It is further noted, that the high yield biosynthetic production of 2,3-trans-CHD already has been presented in the aforementioned lecture at the 12-14 October 2004 Dechema Annual meeting at Karlsruhe, Germany. The abstract of said presentation is reported in Chemie lngenieur Technik, 2004, vol.76, A-14 at page 1239 (Bujnicki, R., et a/.). The abstract and the presentation, however, only addressed the reactor configuration for the development of a fed-batch process and integration with reactive extraction. It did not address any details of byproducts formed nor of the configuration of the strain used with respect to the measures to be taken for avoiding the byproduct formation according to the present invention.

According to the (in vivo) biosynthetic process of the present invention not only very high titers of 2,3-trans-CHD are achieved (of about up to 20 g/l), but also at high conversion yields from glucose and without substantial gluconate by-product formation. It is thereby avoided that glucose import, by means of the microorganism's phosphotransferase system (PTS system), into the cells is lowered because of the periplasmatic conversion into gluconate, which unexpectedly occurs without addition of PQQ and without expression of heterologous genes.

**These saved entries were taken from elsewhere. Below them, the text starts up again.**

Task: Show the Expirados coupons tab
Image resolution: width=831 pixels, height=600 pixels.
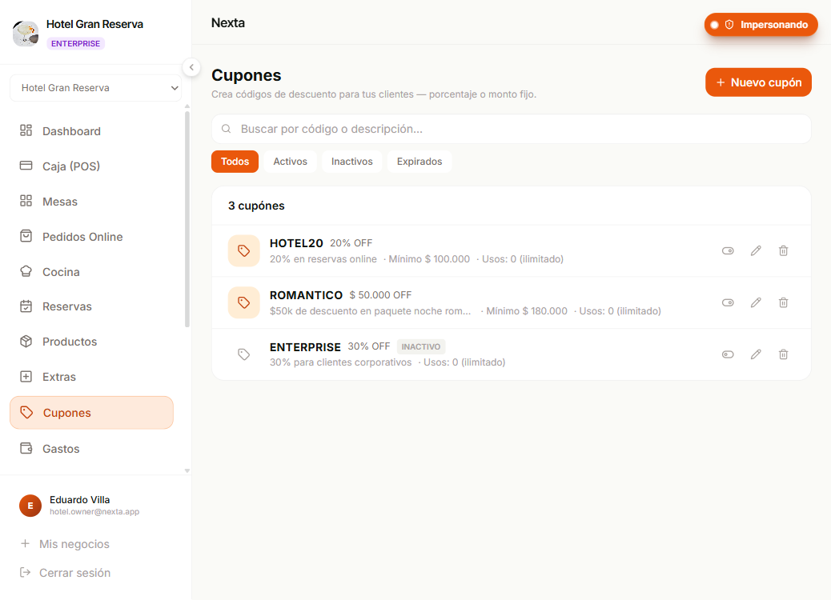Action: coord(420,162)
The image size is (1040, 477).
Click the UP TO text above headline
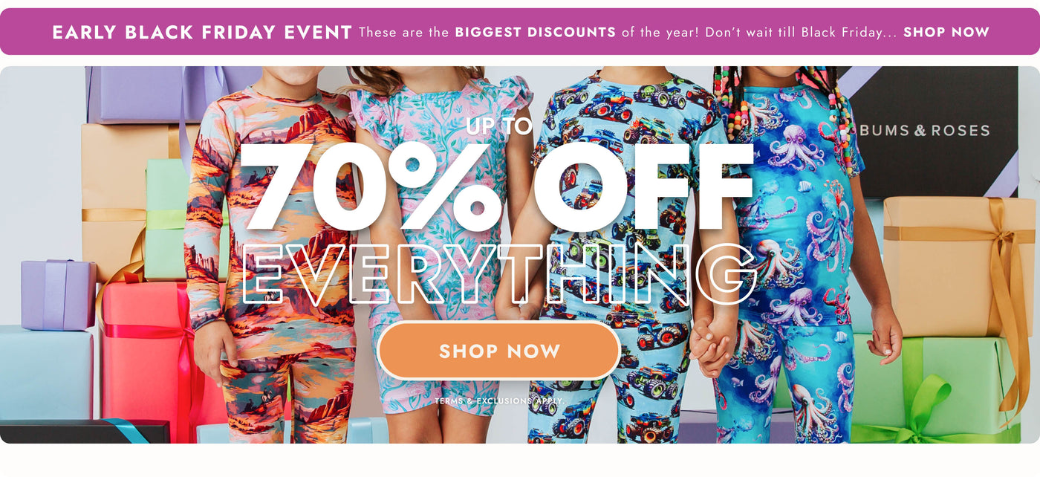click(x=499, y=126)
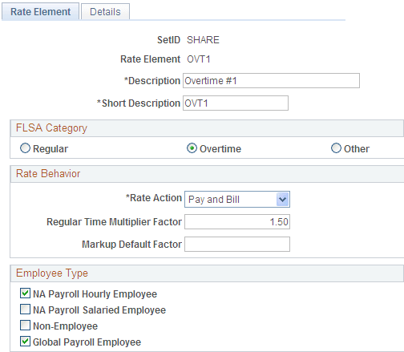404x352 pixels.
Task: Click the Regular Time Multiplier Factor field
Action: pos(237,222)
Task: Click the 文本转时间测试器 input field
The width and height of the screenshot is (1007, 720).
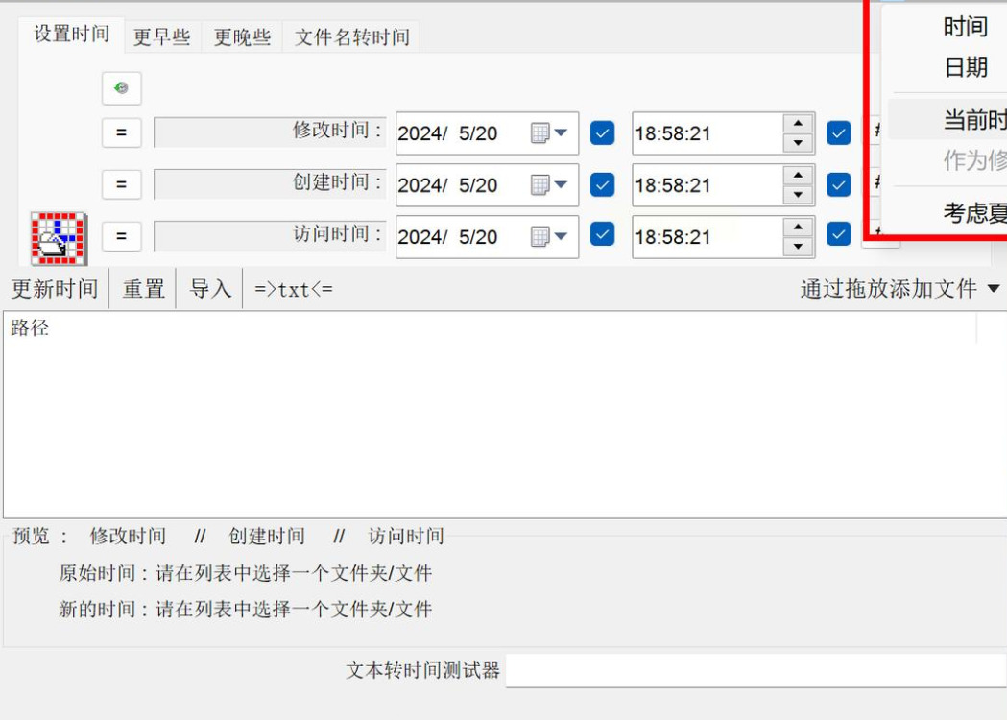Action: (x=755, y=670)
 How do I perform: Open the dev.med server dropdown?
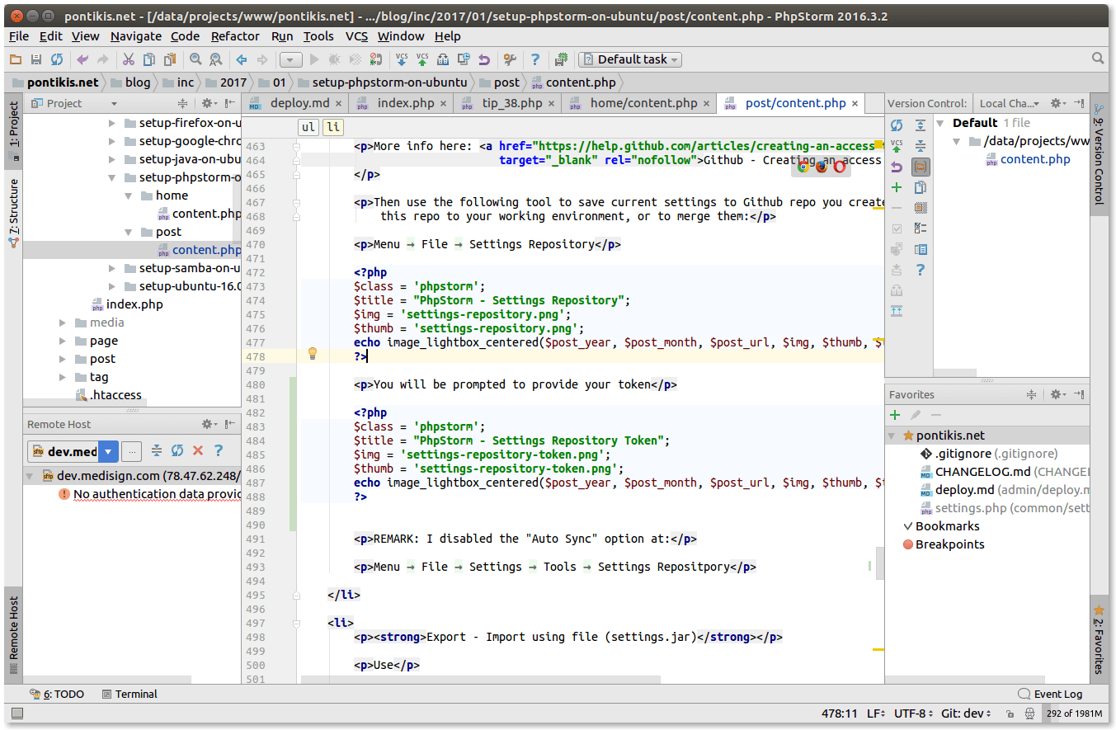pos(109,451)
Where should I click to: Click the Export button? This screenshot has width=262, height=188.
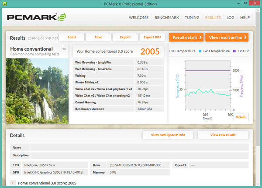coord(125,37)
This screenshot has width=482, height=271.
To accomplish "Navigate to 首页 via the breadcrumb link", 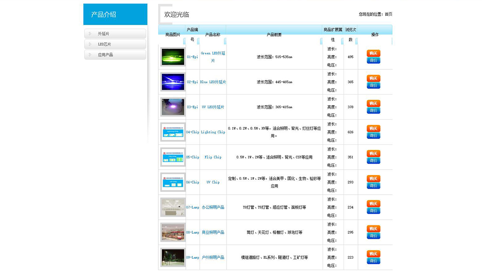I will point(389,14).
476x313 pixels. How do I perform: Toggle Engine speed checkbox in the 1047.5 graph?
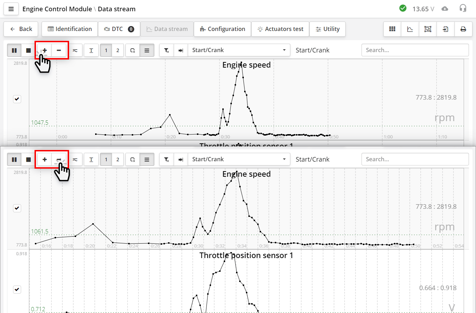tap(17, 99)
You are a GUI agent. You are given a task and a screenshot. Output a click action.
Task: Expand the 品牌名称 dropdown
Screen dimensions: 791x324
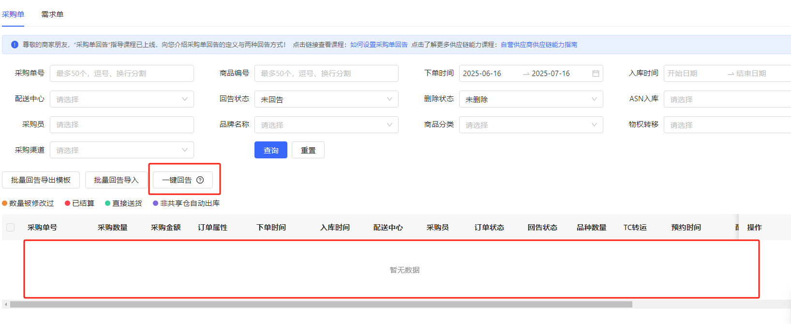pyautogui.click(x=326, y=125)
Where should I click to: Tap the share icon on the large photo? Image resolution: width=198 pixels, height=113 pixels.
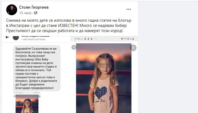click(x=133, y=48)
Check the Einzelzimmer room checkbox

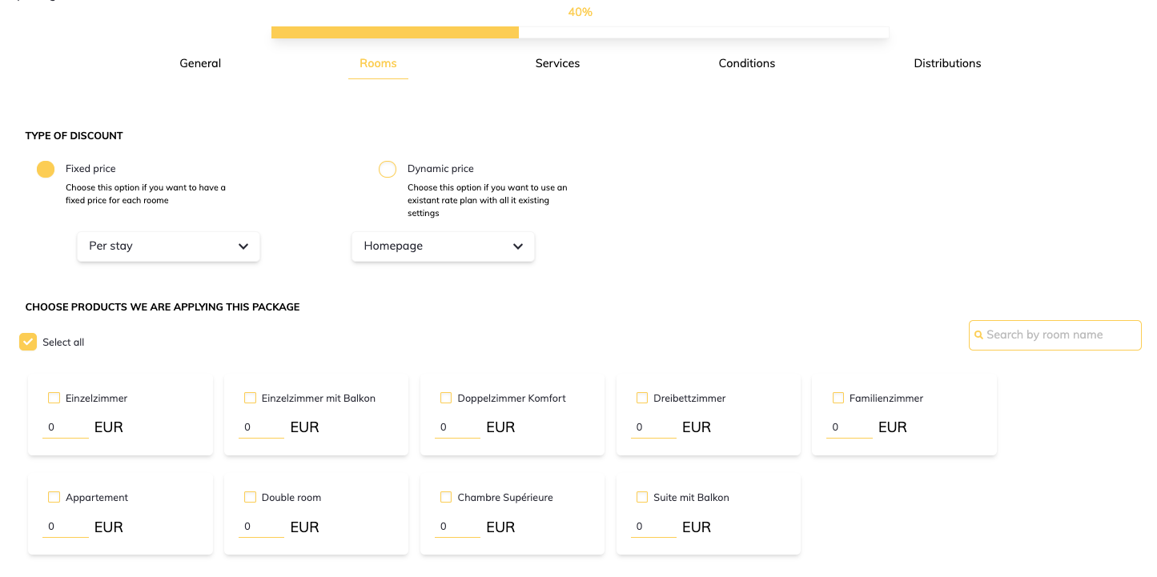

Chorismate producing microorganisms generally are microorganisms wherein first shikimate is being formed via any of the known shikimate biosynthetic pathways. Further conversion of shikimate formed into chorismate takes place by means of phosphorylation, addition of a further pyruvate group and dephosphorylation. In fact, this full biosynthetic reaction sequence forms part of the aromatic amino acid pathway.

Chorismate overproducing host organisms are host organisms that, due to genetic modification of their basic metabolism, are capable of giving increased biosynthetic production of chorismate. Such host organisms, for instance (and preferably) have been engineered by a combination of the following measures: deletion of the tyrA and pheA genes, insertion of the aroF^' gene (feed-back-resistant DAHP), and/or overexpression of aroFBL genes. The skilled man can easily assess whether a host strain is a suitable chorismate overproducer, or not.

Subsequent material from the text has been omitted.